* Directions for this task:
Would you return, word for word, the lines of the data below from the line with "You are a GUI" through the line with "This screenshot has height=453, width=694.", and no others?

* Data under study:
-*-*-

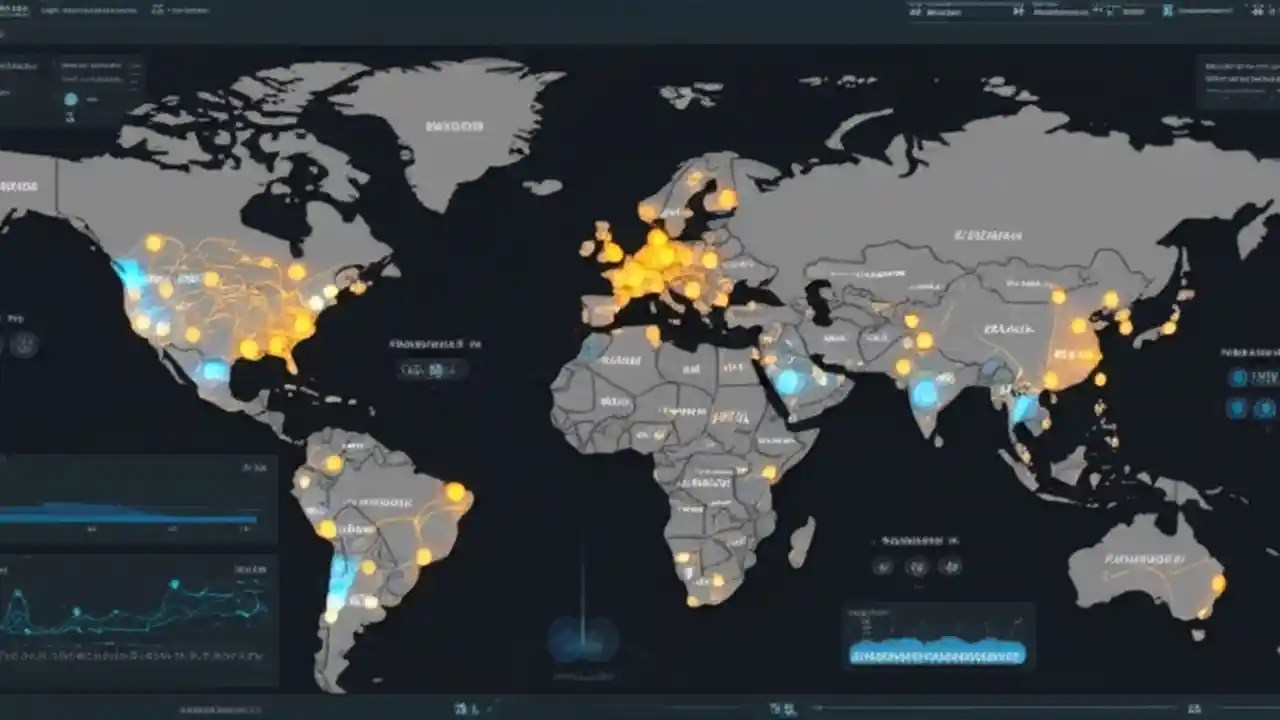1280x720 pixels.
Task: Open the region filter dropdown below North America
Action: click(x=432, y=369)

-*-*-

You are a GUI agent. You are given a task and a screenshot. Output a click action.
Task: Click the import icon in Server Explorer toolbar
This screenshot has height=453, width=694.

-*-*-

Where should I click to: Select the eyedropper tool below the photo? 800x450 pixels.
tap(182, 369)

-*-*-

* Solution:
You are a GUI agent. You are given a task and a screenshot. Output a click action.
Task: Click the import icon in Server Explorer toolbar
This screenshot has height=453, width=694.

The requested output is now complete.